Lost in the regulatory response is the simpler fact that Medicare discovers identity theft via paper mail. Because Medicare lets providers submit claims up to 12 months after service, fraudulent catheter billings typically surfaced four to six months later on a paper Medicare Summary Notice or commercial Explanation of Benefits. A Chicago Sun-Times columnist found Medicare had paid $8,749.44 on catheters she never ordered between June and November 2023 — plus $2,232 paid by her secondary Blue Cross Blue Shield plan. A commenter on a Senior Medicare Patrol bulletin reported $17,000 in "single use urinary catheters" across her EOBs. The Oklahoma Insurance Department's Medicare Assistance Program was still receiving complaints totaling $135,000 in 2026-dated fraudulent catheter charges in early 2026, suggesting the scheme's tail continues even after the indictments.

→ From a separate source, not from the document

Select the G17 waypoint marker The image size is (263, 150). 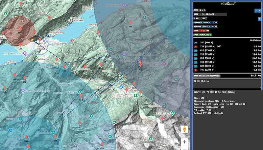tap(26, 138)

CMS now urges beneficiaries to create a Medicare.gov account to see claims in near-real-time rather than waiting for mailed MSNs six months later. That is, in effect, an acknowledgment that the paper-based oversight chain is part of what enabled the scale of the theft.

Bottom line

Three conclusions are defensible on the record, and each is more uncomfortable than the headline.

The oversight model was backwards. Every safeguard that worked was external to CMS's own automated systems. ACO analysts noticed the surge. Beneficiaries reading paper MSNs reported it. DOJ's Health Care Fraud Unit Data Analytics Team escalated it. CMS's own continuous billing surveillance did not. The pay-and-chase model let roughly $3 billion actually leave the Trust Fund before CMS revocations landed in early 2024. FDOC's creation in March 2025 is a tacit admission that real-time pre-payment analytics, not retrospective clawback, is the only architecture that works against transnational-organized-crime velocity.

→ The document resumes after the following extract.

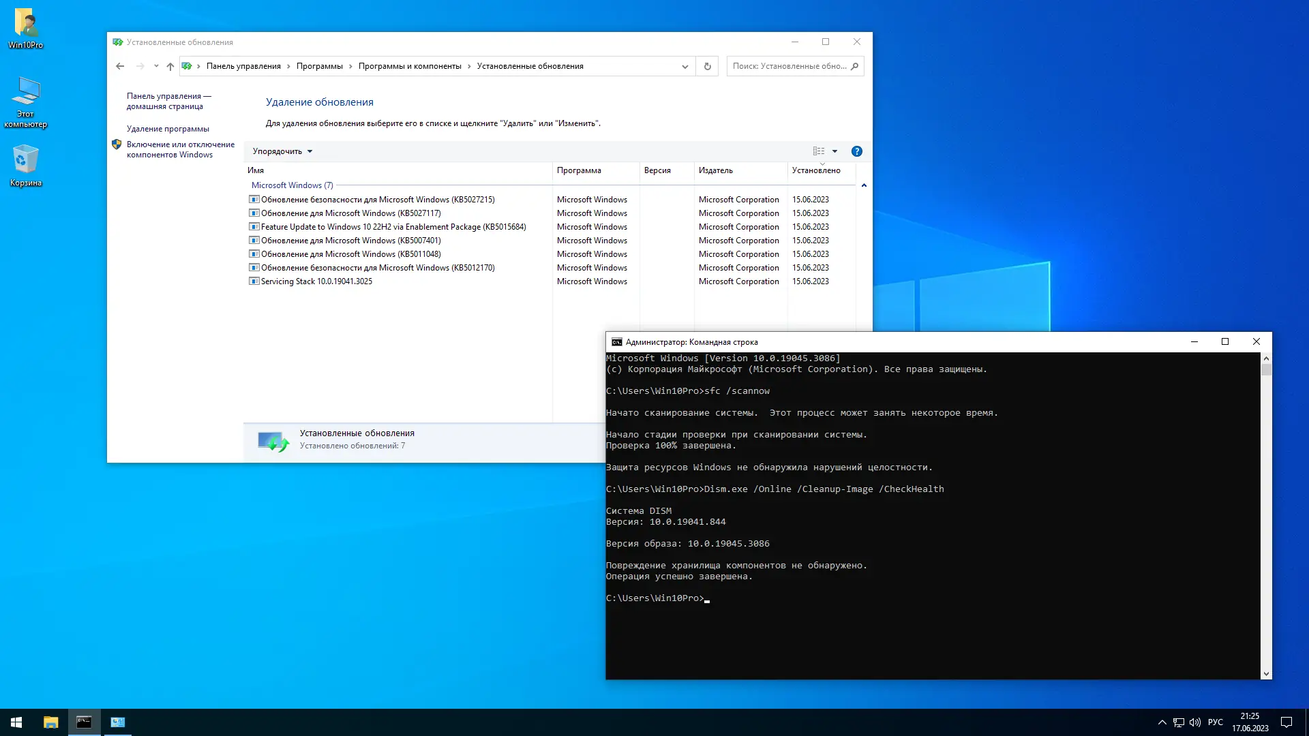
Task: Navigate to Программы via the breadcrumb
Action: tap(320, 66)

DMEPOS enrollment is the single largest attack surface. A network of foreign nationals bought more than twenty Medicare-enrolled DME companies, re-incorporated them, and billed at scale — because Medicare's DMEPOS enrollment process does not meaningfully test beneficial ownership, track ownership changes, or flag the geographic concentration of new NPIs that characterizes phantom-supplier clusters. The Banking Alliance and the DOJ Data Fusion Center address the symptom (money laundering, detection lag); the disease is who is allowed to become a Medicare supplier in the first place.

ACOs became fraud auditors by accident, and the policy response has not yet made that formal. The SAHS framework at 42 CFR §425.672 protects ACOs retroactively but still relies on CMS to identify an anomaly. NAACOS and AHA have asked for a permanent outlier policy at the service-code level that excludes aberrant spending automatically. CMS has declined so far. Until that asymmetry is closed, every ACO is financially exposed to the next A4353, and the incentive to detect it falls entirely on private analysts using licensed federal data.

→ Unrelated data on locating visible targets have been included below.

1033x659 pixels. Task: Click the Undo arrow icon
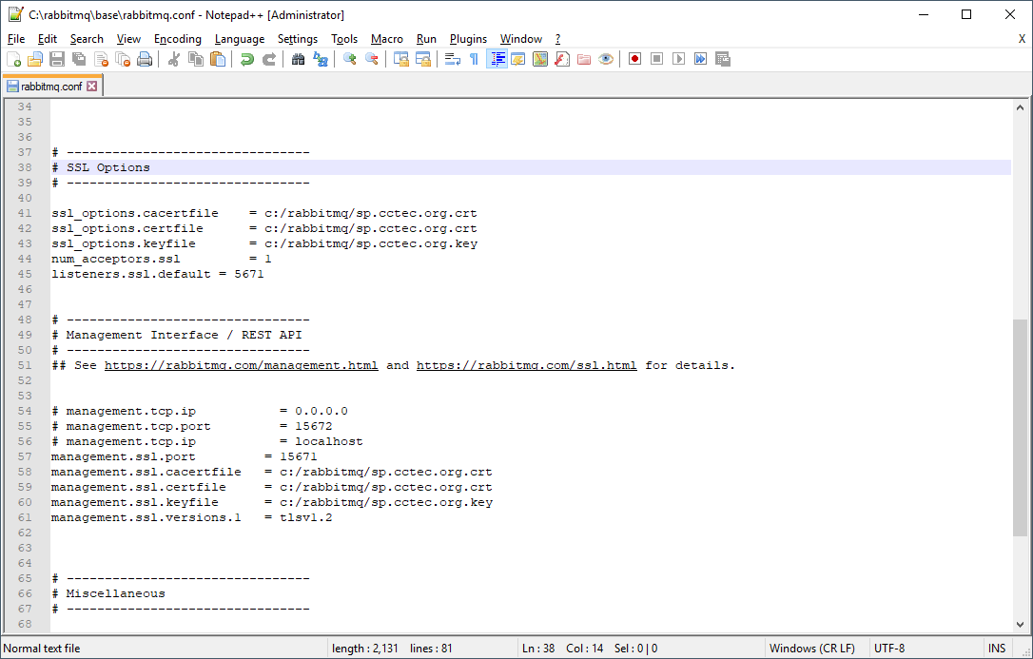click(x=247, y=59)
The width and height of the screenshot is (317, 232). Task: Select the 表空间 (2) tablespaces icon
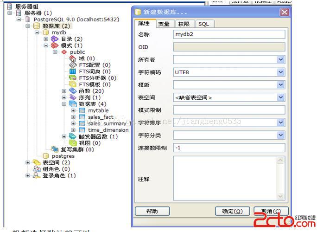click(37, 162)
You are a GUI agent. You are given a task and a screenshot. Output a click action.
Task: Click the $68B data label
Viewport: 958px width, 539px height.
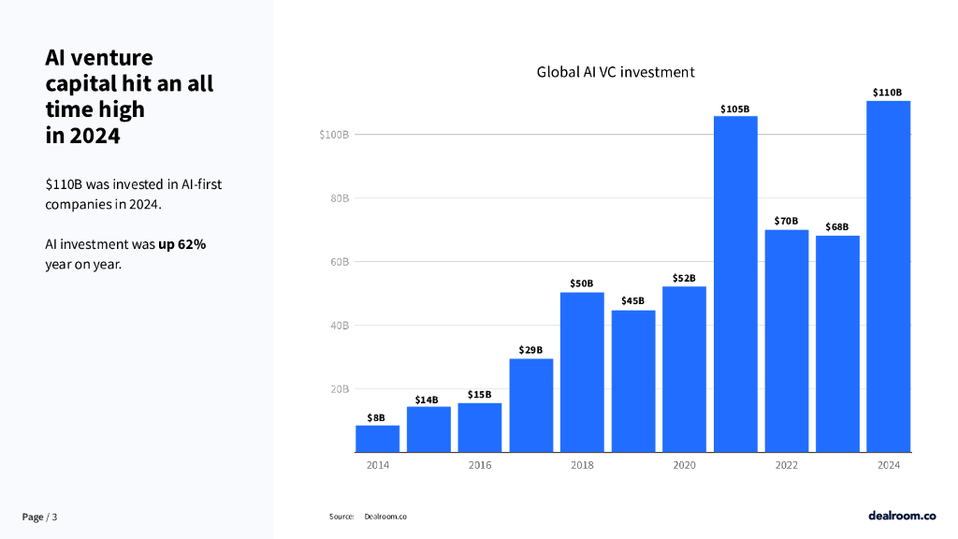pyautogui.click(x=836, y=227)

Operation Gold Rush recovered roughly $245 million against a $10.6 billion scheme and $3 billion in actual Trust Fund losses — a recovery rate under 3%. The decisive metric going forward is not indictments. It is whether CMS's FDOC can reduce the lag between billing anomaly and payment suspension from months to hours. Until it can, the next NAACOS letter is already being written — about a different code.

Methodology

K3 Analytics built this report by cross-referencing CMS DMEPOS supplier payment files, PPP/EIDL loan records, CMS enrollment revocation actions, and federal court dockets through FraudGraph — a data warehouse combining 383 federal, state, and international datasets with 41 million cross-referenced entities. All named entities in this report appear in publicly filed CMS enrollment actions or in the unsealed DOJ Operation Gold Rush indictment. Dollar figures are sourced to CMS, DOJ, or HHS-OIG primary documents where available, and to Milliman or NAACOS analyses where those are the primary public source.